I care about the potential for improvement, because I want to get paid for improving sth rather than maintaining sth.
2. Too much evidence for the evidence based medicine in radiation oncology
Every treatment should be as close to evidence based medicine as possible. I am all for it. I feel like the extremely (in comparison to other fields) close adherence to hard evidence is the number one requirement for being a good radiation oncologist. Its the one thing a radiation oncologist can be most proud of and where the big value of a radiation oncologist lies. He/she knows all the relevant studies and is able to interpret them and then give a very good estimate of how likely a specific patient is going to benefit to a specific degree from a specific dose/fractionation/modality. I think this has historic reasons, as this specialty tried to "tame" a very dangerous animal (=high energy radiation). But whats negative about it? Since radiation oncolists tried to find ways to use radiation in the most effective and save way, plenty of hard, objective evidence for its best use exists. These data are out there for everyone to read. So a radiation oncologist copies this data into his/her brain and matches his patients with this data to find the right treatment.

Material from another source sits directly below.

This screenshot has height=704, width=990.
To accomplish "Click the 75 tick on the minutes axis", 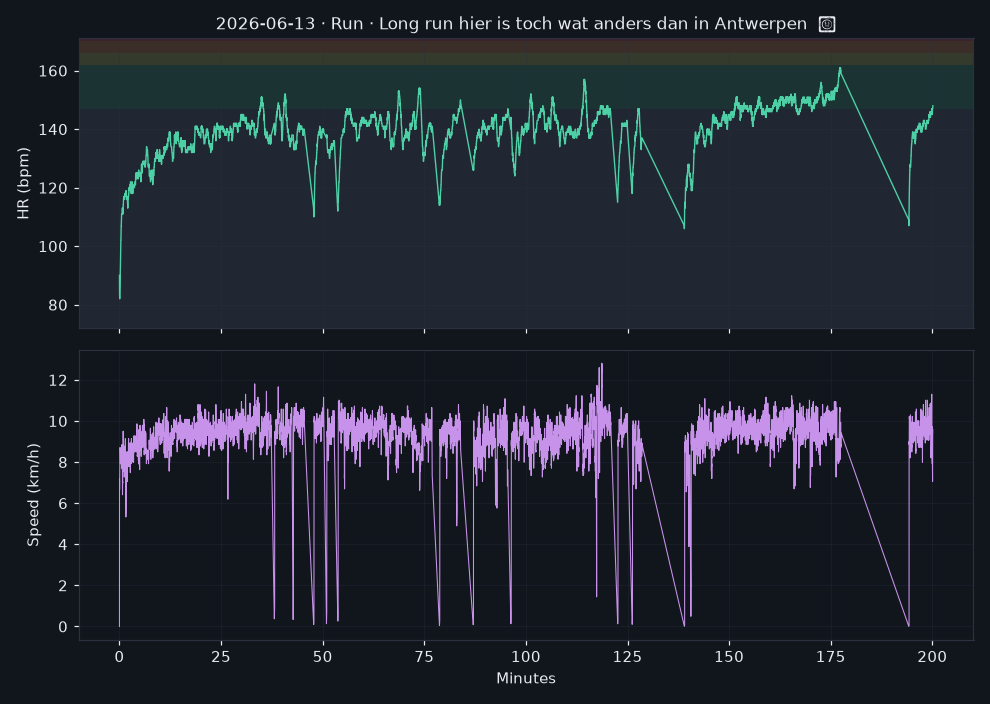I will [424, 657].
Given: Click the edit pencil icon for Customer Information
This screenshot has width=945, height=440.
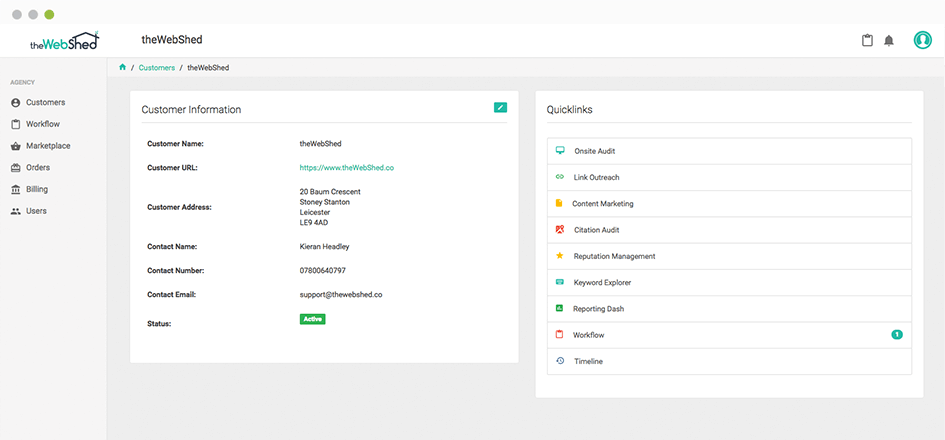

Thats the first intellectual performance. When a patient doesn´t precicely fit certain criteria of study xy, the radiation oncologist needs to "improvise" a little by using his experience, basic medical knowledge, logic to find the treatment that gives the most benefit/least harm. Thats the second intellectual performance. However, the more hard evidence there is for every single tiny subgroup of patients, the less need there is for the second intellectual performance. And I feel like this is the case. Even if you "improvise", you improvise in a very narrow safety zone. Correct me if I am very wrong. If the need to improvise (=making decisions based on your unique, subjective knowledge instead of on guidelines) fades away, your only medical value lies in copying guidelines into your brain and matching patients to that. A computer could do this faster and better...

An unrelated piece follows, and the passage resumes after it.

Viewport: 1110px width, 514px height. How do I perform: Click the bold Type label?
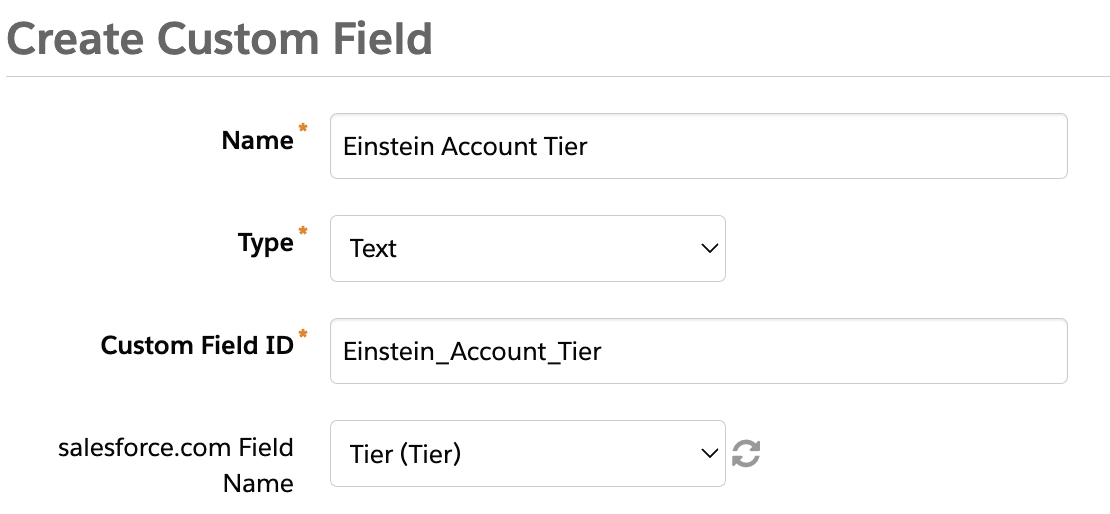click(265, 243)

Therefore, I would not feel very valuable in my job. I want to do sth where I know that a pc isnt better at it. Take the skill to build and evaluate a good differential diagnosis as a gp for exemple: Here, my own unique experience and my ability to assess mimic/body language/social status etc withing a fraction of a second, make me very valuable as a human being (also because there is not such a good, close knit net of objective evidence for each decision as there is in radiation oncology).
3. We are not trained for it
95% of the knowledge that I developed in medschool, will not be needed in radiation oncology. I could maybe be a very good radiation oncologist with a 2 year training. I dont need to go to medschool for 6 years for it. I want to put the skills and knowledge that I developed over the years to its best use. And I think this will be in a field like general medicine/pediatrics.
As you can see, all my reasons are based on being valuable to my community. I know this is only a fraction of what can influence my or someone elses decisions (life style, physical disabilities
etc matter as well of course). But at least in Germany, medschool is for free and therefore I feel like I owe sth to my community rather than to a bank or to myself.
By the way, I already did 1 1/2 years of research in a lab for radiation biology because I considered this field as my future, but now I am very unsure about it.